Here’s an example for you:
One day you begin to notice you are judging yourself as a failure who can never get things right, notice that thought and forgive yourself like this “I forgive myself for judging myself as being a failure that can never get things right”, repeat this forgiveness until you feel in your heart, have compassion for those thoughts, don’t get annoyed with yourself when you start to notice how much you judge yourself, just observe and forgive, over and over again.
Then once you greatly diminish the number of times you negatively judge yourself and the new level of self-acceptance you have acquired, will allow you to understand that not everyone will like you and that’s OKAY. As long as YOU LIKE AND LOVE YOU.
Then that leads to the next step of your dating life improvement.
9) Get Clear On WHO You Actually Want In Your Life
I remember back when I first started dating how much I held myself back and how much I put a girl that I didn’t even know yet so high up on a pedestal, I wanted them to like and love me so much that I forgot that I also have a choice to actually work out whether I actually like or love them.
I didn’t even think about the importance of who I wanted in my life, I mean I just wanted a relationship so much that it seemed I was willing to have one with a girl I didn’t even like.

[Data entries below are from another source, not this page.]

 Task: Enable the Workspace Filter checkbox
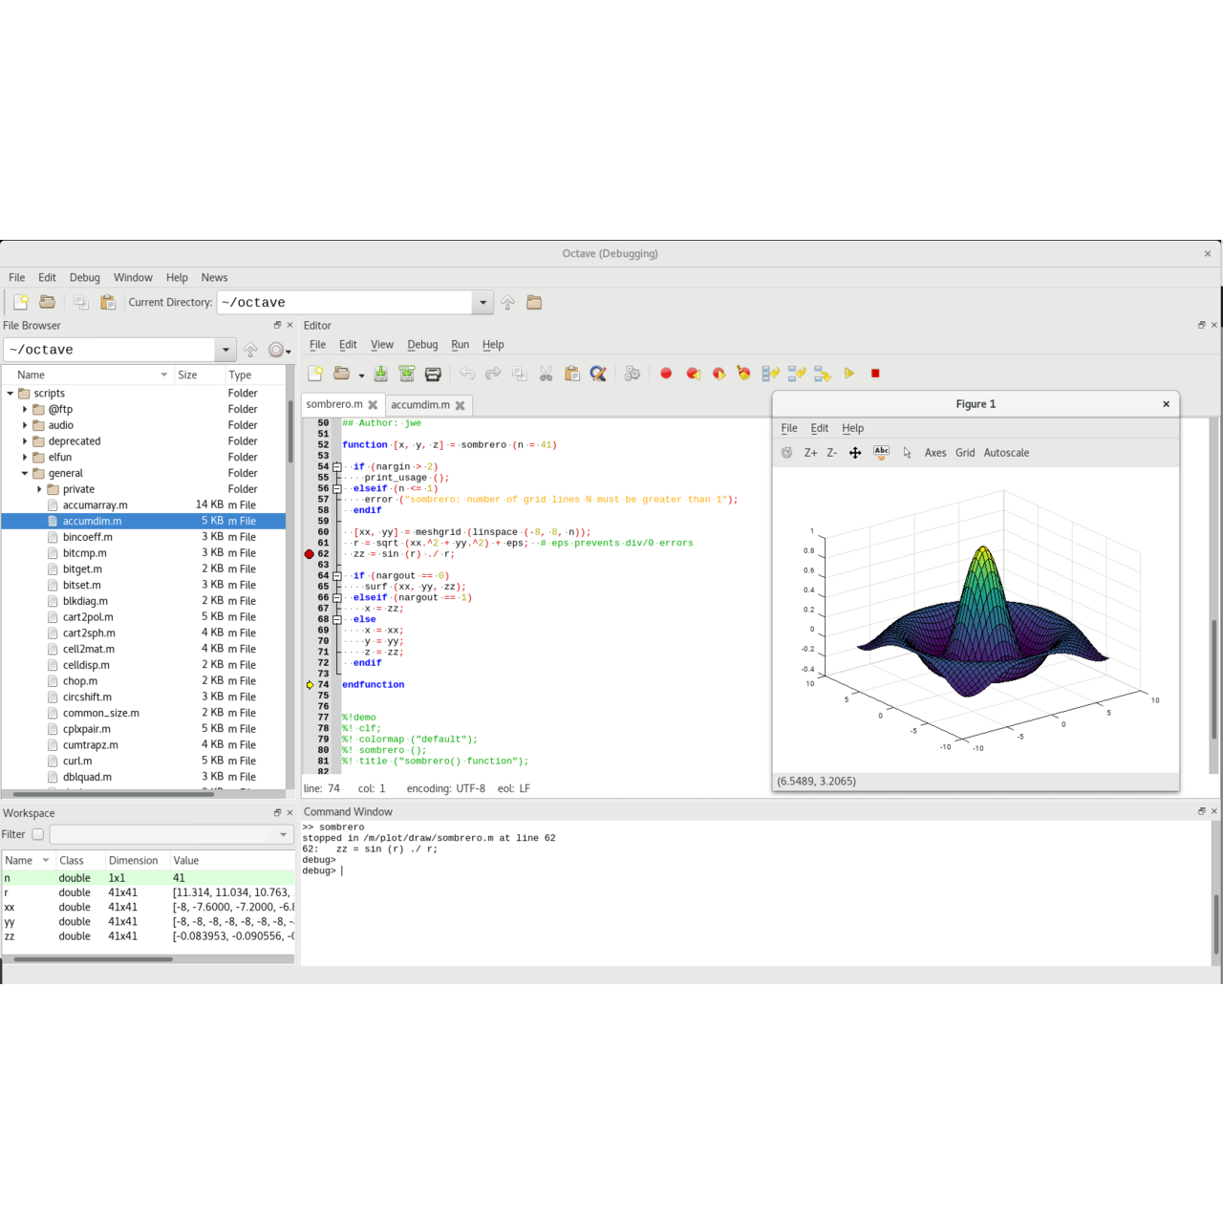[x=38, y=834]
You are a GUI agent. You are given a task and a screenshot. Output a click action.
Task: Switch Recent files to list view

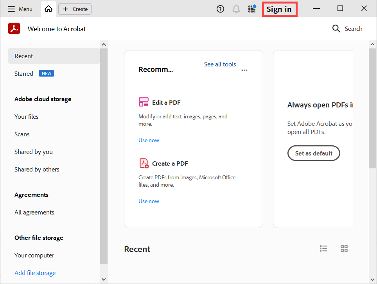[x=323, y=248]
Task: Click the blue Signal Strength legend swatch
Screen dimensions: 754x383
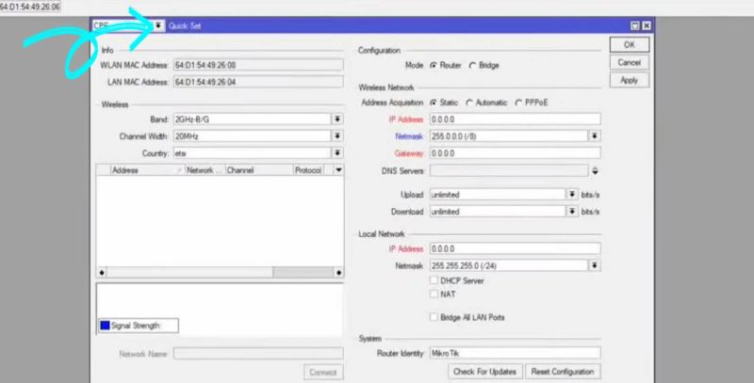Action: [x=104, y=326]
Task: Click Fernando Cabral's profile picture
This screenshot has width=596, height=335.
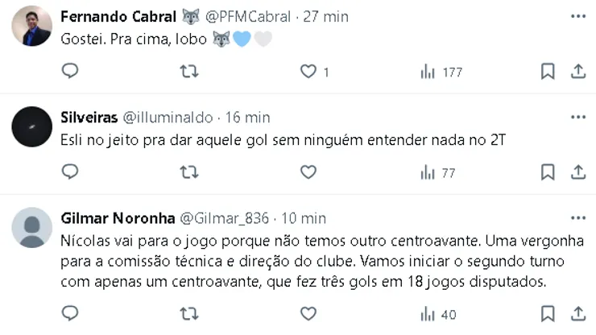Action: pyautogui.click(x=32, y=27)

Looking back, that to me is crazy, so many men do this, they see a girl, they get a number and they go on a date and suddenly their self-esteem depends on this one woman and how this she responds to them.
They want them in their life so much that they forget to actually check if they like them or not.

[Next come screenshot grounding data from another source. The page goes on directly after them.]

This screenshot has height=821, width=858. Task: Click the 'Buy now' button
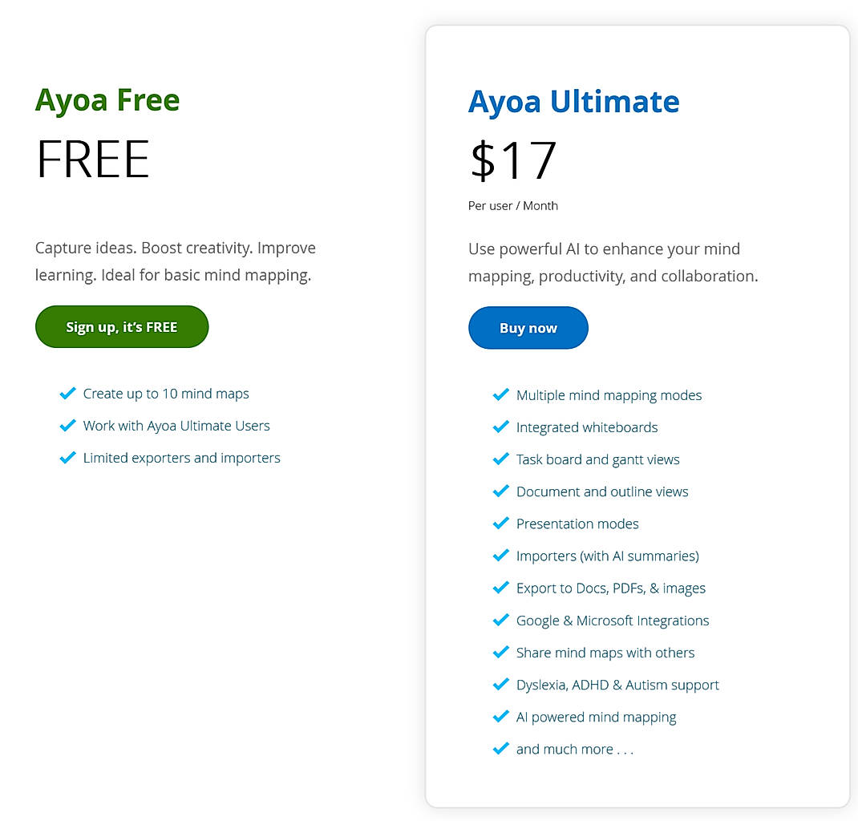click(x=528, y=328)
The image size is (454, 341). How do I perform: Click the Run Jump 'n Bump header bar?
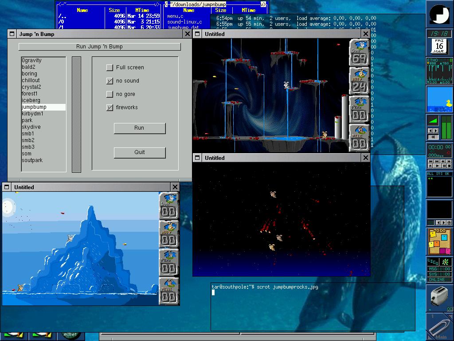99,47
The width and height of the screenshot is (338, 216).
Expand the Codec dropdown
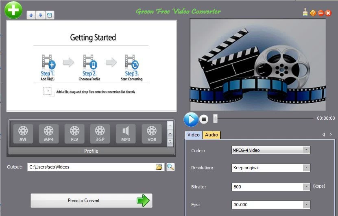click(306, 150)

I encourage and invite you to write these out and take some time really feeling into what you really want, write it all down in detail, feel it with your heart:
- How would I describe the type of woman I would love to have in my life?
2. How do I envision my partner being? (Are they right for me?)

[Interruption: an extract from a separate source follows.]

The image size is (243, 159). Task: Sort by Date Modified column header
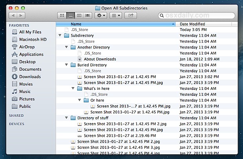tap(208, 24)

3. How do I want this relationship to look and feel, what’s my vision? How do I visualize this relationship?
4.How do I envision me being with my partner? (What are my actions, values and beliefs).
5. What does a fulfilling partnership look like to me?
These questions are so simple, yet can change the course of our relationships forever, work out what you actually want, then creating that becomes a lot simpler.
10) Stay With That Vision
Your vision of what you want is so important, stay with that vision, keep it at the forefront of your mind, to experience what you want from your dating life.
Of course, our vision isn’t set in stone, we are ever-changing human beings, last year we may have wanted something completely different in our vision to what we want this year, and then next year it could change again, that’s okay.
What is important is that it’s yours, not someone else’s vision of you, not the shoulds and shouldn’t of society making decisions for you.
You are the creator of your life, keep it that way.
So What’s Next?
I have said it once already and I will say it again, if you have read this article then that is one part of your job done, I congratulate you on that (it’s a long article after all). The second part of your job is to take action, take action every single day and practice these 3 things whilst taking that action.
Have patience and enjoy the journey, be compassionate toward yourself and allow yourself to make mistakes, be a student of life, you don’t need to be perfect but instead, you need to be consistent.
Be consistent, every single one of the 10 steps I have outlined is lifelong practices and ways of being, be consistent, don’t do it for one week and give up, keep going, do not stop.
Become a student of life and practice and progress, practice and progress, start to get excited about the journey of practice, it can be so much fun, enjoy it!